Menjelang Pemilihan Umum (Pemilu) 2014, kinerja DPR semakin menurun khususnya dalam fungsi pengawasan anggaran. Lemahnya pengawasan anggaran tersebut dalam dua hal, pembahasan anggaran di DPR dan penggunaan anggaran pada Kementrian dan Lembaga (K/L). Pada internal DPR dikhawatirkan pengawasan akan berubah menjadi pembajakan untuk dana politik pemilu 2014 nanti. Sedangkan pengawasan K/L akan berubah menjadi transaksional karena beberapa Menteri ternyata mencalonkan diri menjadi anggota DPR, mereka disinyalir membutuhkan modal juga. Modal kampanye tidaklah kecil, namun besar, sekitar 6 Miliar per caleg DPR RI (Data Formappi (1/5). Pembajakan anggaran dan fasilitas negara rawan disalahgunakan untuk kampanye pemilu 2014.

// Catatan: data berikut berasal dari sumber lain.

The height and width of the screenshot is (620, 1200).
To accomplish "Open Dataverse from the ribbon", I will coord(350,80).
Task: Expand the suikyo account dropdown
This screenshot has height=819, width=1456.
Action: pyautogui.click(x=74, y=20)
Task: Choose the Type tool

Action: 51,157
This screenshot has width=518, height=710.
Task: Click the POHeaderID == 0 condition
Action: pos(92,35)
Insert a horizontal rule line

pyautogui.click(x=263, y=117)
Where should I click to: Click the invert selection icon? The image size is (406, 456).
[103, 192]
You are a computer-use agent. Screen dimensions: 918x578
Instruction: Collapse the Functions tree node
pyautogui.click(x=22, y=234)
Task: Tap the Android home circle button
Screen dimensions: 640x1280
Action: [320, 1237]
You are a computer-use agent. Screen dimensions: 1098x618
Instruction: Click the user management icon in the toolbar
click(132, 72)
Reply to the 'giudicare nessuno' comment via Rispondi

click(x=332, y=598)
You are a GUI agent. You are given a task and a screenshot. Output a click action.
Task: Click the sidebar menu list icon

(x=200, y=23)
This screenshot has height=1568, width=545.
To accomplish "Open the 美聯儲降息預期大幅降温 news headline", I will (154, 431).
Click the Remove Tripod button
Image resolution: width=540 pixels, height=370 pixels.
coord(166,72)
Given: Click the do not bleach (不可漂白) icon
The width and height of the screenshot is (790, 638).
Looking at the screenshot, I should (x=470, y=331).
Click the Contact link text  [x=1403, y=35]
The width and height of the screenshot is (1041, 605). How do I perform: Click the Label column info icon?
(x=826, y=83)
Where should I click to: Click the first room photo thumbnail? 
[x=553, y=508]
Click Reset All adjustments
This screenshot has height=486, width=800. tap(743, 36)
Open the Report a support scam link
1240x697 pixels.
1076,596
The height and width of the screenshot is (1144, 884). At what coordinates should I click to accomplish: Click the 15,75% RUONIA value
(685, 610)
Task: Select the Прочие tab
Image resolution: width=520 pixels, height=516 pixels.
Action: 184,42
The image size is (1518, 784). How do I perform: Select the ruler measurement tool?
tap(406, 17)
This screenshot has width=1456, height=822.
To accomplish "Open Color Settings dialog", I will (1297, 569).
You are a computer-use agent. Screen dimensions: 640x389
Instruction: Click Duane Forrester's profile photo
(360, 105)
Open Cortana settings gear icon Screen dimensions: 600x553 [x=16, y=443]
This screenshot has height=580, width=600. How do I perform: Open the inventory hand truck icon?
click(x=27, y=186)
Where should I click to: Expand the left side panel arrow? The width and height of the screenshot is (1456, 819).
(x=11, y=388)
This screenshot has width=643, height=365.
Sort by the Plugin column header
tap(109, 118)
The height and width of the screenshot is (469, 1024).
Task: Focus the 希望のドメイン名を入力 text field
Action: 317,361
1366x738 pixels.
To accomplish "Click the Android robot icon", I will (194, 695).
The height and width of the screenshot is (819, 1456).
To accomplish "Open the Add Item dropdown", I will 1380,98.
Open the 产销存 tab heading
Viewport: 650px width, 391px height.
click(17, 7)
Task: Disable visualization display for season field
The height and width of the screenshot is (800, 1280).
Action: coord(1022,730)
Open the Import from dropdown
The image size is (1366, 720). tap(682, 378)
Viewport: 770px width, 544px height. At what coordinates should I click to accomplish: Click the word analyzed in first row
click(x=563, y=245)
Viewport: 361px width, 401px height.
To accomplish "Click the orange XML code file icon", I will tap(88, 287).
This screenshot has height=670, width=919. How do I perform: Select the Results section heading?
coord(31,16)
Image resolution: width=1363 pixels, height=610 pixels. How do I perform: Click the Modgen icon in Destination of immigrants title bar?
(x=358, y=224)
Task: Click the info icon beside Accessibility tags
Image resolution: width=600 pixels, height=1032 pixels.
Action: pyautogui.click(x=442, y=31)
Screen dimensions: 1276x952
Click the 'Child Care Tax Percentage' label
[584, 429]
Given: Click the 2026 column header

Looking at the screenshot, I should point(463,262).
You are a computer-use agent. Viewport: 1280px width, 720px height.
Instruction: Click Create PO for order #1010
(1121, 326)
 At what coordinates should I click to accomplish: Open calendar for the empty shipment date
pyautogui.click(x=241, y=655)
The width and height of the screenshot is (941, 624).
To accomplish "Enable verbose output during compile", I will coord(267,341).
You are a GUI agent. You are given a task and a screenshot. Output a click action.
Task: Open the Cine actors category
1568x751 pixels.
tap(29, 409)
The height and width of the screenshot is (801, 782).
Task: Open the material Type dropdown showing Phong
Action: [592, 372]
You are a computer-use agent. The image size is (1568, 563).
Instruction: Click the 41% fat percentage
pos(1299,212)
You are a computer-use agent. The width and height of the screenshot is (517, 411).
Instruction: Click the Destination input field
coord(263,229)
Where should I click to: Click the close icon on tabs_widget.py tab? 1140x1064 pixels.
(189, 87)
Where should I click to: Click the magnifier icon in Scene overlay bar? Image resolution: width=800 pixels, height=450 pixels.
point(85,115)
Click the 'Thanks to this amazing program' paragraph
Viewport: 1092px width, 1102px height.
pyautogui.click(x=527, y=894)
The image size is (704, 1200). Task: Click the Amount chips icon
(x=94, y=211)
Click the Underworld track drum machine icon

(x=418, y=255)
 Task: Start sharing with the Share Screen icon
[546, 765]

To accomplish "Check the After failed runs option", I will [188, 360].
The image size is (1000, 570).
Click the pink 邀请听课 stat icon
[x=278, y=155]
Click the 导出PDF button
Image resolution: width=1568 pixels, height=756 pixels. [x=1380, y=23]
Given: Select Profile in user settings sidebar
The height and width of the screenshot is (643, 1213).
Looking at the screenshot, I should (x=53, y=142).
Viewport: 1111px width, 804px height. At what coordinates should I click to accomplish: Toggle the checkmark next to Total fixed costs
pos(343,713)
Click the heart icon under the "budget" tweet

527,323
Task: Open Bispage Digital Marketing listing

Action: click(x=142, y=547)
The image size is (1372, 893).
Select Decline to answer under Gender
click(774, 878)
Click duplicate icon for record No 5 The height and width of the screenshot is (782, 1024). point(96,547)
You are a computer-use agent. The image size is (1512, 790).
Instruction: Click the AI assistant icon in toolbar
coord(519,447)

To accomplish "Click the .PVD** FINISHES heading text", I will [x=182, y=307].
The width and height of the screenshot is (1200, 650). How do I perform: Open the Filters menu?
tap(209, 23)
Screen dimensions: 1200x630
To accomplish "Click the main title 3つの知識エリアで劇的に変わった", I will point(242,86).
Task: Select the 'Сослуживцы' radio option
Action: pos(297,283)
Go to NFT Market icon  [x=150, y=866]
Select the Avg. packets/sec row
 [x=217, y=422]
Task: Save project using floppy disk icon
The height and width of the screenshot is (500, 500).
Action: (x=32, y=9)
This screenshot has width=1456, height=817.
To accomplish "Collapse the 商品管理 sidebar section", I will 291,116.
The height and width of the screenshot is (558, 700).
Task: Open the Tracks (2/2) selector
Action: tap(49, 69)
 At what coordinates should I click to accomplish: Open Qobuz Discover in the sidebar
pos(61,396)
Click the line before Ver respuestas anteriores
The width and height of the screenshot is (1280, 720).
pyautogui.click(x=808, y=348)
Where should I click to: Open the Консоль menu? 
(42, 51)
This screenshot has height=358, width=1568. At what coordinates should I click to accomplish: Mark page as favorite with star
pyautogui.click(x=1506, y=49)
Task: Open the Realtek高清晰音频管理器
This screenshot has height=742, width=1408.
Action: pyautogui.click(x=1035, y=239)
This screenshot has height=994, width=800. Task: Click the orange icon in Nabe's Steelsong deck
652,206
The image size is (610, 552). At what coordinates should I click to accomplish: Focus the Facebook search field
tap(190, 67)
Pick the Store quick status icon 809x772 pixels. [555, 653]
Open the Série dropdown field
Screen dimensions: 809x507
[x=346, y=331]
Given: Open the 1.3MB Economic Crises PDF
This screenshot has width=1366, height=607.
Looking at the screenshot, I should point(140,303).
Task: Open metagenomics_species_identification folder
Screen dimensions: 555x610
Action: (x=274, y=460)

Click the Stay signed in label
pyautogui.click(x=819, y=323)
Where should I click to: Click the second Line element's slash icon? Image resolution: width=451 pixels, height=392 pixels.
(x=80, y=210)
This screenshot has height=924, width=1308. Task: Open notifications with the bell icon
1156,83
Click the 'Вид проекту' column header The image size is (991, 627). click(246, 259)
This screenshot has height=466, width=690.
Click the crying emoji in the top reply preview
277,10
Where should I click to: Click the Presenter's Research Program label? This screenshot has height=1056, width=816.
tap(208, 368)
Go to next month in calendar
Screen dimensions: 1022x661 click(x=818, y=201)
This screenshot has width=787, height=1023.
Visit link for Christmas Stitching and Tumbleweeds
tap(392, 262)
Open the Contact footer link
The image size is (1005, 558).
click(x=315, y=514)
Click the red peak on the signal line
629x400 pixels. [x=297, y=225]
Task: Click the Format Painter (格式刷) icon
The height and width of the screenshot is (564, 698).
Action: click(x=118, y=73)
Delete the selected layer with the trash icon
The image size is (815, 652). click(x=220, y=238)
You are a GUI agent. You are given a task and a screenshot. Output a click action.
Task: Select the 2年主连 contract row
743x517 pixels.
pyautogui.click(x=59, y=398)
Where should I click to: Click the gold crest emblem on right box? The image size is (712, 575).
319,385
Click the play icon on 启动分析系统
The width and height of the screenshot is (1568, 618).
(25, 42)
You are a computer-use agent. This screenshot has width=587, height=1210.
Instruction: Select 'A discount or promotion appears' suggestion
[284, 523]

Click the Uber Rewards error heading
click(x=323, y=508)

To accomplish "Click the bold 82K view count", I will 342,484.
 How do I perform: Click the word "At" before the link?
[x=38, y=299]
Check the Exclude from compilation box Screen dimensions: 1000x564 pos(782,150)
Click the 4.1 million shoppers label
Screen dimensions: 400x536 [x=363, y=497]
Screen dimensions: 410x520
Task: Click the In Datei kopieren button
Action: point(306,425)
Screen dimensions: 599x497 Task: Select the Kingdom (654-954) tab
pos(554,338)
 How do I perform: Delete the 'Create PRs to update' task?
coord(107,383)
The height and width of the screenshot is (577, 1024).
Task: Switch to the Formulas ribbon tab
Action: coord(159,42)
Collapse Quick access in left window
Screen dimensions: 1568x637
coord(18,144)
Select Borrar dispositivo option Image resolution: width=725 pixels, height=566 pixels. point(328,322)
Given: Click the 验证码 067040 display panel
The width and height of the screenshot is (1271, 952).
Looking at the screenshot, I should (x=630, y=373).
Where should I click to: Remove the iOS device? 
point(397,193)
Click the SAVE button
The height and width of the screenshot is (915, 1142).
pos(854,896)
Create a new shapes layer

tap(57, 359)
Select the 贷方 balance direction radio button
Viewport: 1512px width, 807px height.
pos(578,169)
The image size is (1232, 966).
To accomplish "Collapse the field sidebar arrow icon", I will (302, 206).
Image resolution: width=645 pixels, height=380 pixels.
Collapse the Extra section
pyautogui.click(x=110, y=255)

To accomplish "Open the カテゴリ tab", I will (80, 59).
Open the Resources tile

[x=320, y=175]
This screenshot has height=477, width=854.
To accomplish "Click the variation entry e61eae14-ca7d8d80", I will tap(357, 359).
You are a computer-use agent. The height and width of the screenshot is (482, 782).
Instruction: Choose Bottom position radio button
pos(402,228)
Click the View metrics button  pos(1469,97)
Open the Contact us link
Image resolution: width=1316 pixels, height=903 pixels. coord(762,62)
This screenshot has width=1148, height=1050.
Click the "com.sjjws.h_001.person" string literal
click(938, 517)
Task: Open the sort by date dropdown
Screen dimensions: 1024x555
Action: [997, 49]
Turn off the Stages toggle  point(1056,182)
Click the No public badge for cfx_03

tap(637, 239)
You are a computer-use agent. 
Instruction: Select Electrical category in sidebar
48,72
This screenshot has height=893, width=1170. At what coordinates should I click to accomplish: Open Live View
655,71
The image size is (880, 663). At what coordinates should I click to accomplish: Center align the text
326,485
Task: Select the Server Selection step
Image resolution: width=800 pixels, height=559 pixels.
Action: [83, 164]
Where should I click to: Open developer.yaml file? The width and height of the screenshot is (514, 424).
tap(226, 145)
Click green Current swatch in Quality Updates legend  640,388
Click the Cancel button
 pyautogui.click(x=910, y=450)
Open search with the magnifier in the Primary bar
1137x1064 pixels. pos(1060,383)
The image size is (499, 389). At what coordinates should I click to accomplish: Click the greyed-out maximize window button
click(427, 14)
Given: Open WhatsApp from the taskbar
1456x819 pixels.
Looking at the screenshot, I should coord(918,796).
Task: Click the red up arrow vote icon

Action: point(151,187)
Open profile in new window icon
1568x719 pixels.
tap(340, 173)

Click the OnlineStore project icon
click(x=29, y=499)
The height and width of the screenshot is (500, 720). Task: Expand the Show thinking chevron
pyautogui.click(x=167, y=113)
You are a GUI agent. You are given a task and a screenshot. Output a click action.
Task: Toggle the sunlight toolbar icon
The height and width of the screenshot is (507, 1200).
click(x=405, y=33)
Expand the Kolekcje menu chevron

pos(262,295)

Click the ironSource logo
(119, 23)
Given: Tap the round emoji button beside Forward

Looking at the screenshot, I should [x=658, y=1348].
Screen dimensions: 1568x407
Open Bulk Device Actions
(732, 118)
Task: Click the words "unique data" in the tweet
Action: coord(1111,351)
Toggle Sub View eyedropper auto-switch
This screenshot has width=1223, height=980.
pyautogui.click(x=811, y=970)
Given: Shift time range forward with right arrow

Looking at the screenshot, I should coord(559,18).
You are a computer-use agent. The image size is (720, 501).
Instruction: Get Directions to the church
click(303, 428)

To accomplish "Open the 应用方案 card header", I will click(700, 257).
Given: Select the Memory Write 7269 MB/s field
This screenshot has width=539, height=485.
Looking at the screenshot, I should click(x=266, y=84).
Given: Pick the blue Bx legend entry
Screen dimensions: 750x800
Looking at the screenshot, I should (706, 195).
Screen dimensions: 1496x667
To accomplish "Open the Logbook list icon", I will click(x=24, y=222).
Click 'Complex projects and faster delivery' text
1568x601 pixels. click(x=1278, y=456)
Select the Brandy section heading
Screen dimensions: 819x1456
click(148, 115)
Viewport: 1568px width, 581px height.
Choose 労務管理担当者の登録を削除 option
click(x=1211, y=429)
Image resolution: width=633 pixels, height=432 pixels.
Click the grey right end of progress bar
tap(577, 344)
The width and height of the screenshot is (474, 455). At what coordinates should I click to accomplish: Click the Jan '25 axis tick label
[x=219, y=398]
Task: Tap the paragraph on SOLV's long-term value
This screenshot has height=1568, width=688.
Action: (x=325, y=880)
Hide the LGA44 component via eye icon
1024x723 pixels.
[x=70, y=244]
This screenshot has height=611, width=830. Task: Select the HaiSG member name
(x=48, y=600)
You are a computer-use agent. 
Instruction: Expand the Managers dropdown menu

Berikut daftar DPR incumbent dan Menteri yang mendaftar menjadi bakal caleg :
- Jumlah Anggota DPR RI yang mencalonkan kembali 2014 : Jumlah total 507 atau 90,5% dari keseluruhan anggota DPR RI. Dengan rincian sebagai berikut: Demokrat (33 Orang), Golkar (92 Orang), PDIP (84 orang), PKS ( 57 orang) , PAN (42 orang) , PPP (33 orang), Gerindra (24 orang) , PKB (26 orang) dan HANURA (16 orang).
- Daftar menteri yang mendaftar sebagai caleg ada 10 orang, sebagai berikut: Menteri perhubungan: EE Mangindaan (PD); Menteri Koperasi: Syarifudin Hassan (PD); Menkumham: Amir Syarifudin (PD); Menteri ESDM: Jero Wacik (PD); Menpora: Roy Suryo (PD); Menteri Pertanian: Suswono (PKS); Menkominfo: Tifatul Sembiring (PKS); Menakertrans: Muhaimin Iskandar (PKB); Menteri PDT: Helmy Faisal Zaini (PKB) dan Menteri kehutanan: Zulkifli Hasan (PAN) .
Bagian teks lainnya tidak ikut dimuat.